__Provided text__.
*-*-*

# SUCCESS!



## Tutleymutley (Mar 13, 2017)

Proud to say that my submission to the Biennial National Exhibition of Weavers, Spinners, Dyers was successful! I spent a good few weeks at the beginning of the year turning two and a half fleeces from 'Blossom', the Ryeland Ewe I share with my friend, into three ply chunky yarn. I then dyed it with indigo (with a few white flecks where I made the mistake of not leaving the ties loose enough) and knit it into a version of Lisa Robert's 'Fylingdales' jacket. I added pockets and a bit more shaping to the collar (and a little icord trim). I even had enough yarn left over to make a matching bobble hat! 
Here's my sister modelling it for me...


----------



## Tutleymutley (Mar 13, 2017)

whoops - photo didn't attach.


----------



## deenashoemaker (Nov 9, 2014)

Soooo lovely!


----------



## wordancer (May 4, 2011)

Wow what a jacket, it's so blue and looks so cozy. Good job!


----------



## Cdambro (Dec 30, 2013)

That is just a beauty! You have so much texture in your jacket and it really makes it comfy and pretty. I also like how your collar is....not high around the neck. Great job!


----------



## crivitz (Apr 12, 2015)

Congratulations on your submission being accepted to the exhibition. That's quite an accomplishment. But seeing your picture we can definitely see why your sweater was so honored. What an outstanding job.


----------



## desireeross (Jun 2, 2013)

Fsntastic


----------



## FranVan (May 22, 2012)

Absolutely beautiful. Great knitting.


----------



## Woodstockgranny (Feb 6, 2013)

Congratulations! Well done, beautiful.


----------



## gardenpoet (Jun 24, 2016)

Very beautiful work and color.


----------



## lovey (Nov 11, 2011)

Nice!!! Congrats!


----------



## Cookie61868 (Sep 19, 2011)

Absolutely beautiful!!!!! Perfect Spinning and knitting, I love how much stitch definition your handspun has!!!

*-*-*

__Entries provided__.
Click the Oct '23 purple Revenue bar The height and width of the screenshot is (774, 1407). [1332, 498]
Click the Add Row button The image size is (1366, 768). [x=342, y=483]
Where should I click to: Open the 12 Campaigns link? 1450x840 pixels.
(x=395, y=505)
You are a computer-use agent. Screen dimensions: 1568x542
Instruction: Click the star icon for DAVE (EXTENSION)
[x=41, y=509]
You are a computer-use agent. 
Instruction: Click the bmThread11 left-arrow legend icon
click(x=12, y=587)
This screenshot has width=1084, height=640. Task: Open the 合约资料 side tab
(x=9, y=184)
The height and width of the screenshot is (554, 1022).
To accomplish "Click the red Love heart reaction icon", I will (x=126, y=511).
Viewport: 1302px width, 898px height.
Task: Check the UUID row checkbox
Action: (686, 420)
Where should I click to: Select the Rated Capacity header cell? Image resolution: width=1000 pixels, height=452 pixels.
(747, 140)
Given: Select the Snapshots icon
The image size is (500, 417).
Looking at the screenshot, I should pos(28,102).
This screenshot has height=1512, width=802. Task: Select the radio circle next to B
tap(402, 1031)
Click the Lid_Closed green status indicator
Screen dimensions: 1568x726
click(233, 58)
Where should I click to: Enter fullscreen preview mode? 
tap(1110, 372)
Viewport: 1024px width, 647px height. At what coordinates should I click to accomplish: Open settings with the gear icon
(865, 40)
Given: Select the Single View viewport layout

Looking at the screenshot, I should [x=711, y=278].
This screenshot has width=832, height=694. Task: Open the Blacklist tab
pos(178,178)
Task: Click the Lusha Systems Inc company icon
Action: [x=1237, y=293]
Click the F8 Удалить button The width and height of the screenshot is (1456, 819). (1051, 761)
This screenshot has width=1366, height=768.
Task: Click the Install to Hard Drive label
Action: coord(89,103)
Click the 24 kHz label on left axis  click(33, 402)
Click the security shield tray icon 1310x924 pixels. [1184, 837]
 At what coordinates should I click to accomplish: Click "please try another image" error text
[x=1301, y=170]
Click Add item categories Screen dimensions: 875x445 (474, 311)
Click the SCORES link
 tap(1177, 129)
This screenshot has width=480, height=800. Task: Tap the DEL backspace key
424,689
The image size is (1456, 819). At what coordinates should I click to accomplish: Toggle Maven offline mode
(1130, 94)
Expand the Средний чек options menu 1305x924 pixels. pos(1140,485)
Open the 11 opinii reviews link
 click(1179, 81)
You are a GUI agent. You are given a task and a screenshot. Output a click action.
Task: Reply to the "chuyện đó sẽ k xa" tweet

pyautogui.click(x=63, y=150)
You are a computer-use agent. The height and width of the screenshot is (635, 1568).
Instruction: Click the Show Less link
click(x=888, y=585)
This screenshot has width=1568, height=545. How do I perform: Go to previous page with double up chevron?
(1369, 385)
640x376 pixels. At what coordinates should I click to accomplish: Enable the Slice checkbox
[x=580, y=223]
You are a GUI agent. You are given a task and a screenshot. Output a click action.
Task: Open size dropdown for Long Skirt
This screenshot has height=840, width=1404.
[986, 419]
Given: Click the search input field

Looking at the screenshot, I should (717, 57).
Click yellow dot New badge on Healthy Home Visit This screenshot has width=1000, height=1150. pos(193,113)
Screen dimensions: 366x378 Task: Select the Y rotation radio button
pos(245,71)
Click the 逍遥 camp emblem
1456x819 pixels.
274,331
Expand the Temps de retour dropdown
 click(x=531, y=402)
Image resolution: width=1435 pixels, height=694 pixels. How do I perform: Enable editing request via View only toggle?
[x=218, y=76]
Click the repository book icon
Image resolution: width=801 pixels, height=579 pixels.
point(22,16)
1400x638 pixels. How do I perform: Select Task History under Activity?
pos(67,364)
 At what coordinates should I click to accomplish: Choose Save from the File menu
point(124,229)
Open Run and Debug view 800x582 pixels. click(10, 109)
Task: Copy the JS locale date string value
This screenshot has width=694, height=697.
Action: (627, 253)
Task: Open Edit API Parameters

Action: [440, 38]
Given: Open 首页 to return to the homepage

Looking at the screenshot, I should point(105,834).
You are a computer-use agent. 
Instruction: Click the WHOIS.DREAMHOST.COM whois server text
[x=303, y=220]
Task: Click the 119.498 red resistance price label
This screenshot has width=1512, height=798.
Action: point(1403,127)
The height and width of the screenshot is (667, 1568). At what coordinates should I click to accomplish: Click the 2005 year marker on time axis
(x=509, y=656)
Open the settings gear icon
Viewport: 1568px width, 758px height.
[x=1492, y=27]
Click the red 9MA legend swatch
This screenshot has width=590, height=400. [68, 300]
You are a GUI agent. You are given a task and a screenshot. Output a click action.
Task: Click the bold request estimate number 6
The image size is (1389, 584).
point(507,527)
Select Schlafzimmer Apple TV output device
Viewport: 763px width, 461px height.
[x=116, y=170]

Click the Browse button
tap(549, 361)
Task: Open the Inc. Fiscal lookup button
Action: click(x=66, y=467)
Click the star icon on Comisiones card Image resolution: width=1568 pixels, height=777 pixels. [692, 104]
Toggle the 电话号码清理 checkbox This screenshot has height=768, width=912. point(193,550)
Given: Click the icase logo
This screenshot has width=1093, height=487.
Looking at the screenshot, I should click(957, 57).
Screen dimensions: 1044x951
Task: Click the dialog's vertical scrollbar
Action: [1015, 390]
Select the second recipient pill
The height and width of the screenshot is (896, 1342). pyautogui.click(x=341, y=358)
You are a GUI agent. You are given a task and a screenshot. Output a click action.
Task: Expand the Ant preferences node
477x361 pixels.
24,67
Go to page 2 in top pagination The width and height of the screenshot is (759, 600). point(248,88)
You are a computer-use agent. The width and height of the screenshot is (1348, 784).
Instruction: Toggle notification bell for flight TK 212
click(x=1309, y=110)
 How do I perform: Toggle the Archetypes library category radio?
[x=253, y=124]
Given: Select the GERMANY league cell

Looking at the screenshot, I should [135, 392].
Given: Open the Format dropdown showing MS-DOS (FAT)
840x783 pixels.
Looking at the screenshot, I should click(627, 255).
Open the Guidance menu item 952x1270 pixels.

*-*-*

__Goals__.
1. Answer these questions using the forum thread about the handspun jacket:
(a) How many fleeces from "Blossom" were turned into yarn?
(b) What was the yarn dyed with?
(c) What quality of the handspun does Cookie61868 say they love?
2. Resume the forum thread about the handspun indigo jacket, adding further replies after the last post shown.
The listing is separate material and has nothing to do with the forum thread about the handspun jacket.

__Responses__.
1.
(a) Two and a half fleeces.
(b) Indigo.
(c) How much stitch definition it has.

2.
----------



## spins2knit (Jul 29, 2013)

Beautifully done!


----------



## Babalou (Jun 3, 2012)

What a beautiful accomplishment, congratulations!


----------



## silkandwool (Dec 5, 2011)

:sm24: beautiful jacket.


----------



## Goodshepfarm (Jul 20, 2014)

Wow! Congratulations on completing a wonderful project!
It's a beautiful sweater.


----------



## FiberQueen (Aug 23, 2012)

WOW!! Amazing!


----------



## blawler (Feb 20, 2012)

Beautiful!!! Good job all around. Aloha... Bev


----------



## MrsMurdog (Apr 16, 2013)

Wonderful spin and knit. Beautiful jacket.


----------



## Tutleymutley (Mar 13, 2017)

Thanks all - I'm wearing it right now - and it's a really warm coat for sure.


----------



## mama879 (Jan 27, 2011)

Tutleymutley said:


> Thanks all - I'm wearing it right now - and it's a really warm coat for sure.


You will need it soon enough. BRRRR here tomorrow like 18 all day..... BRRRRR !!!!!!!!


----------



## stevieland (Sep 15, 2011)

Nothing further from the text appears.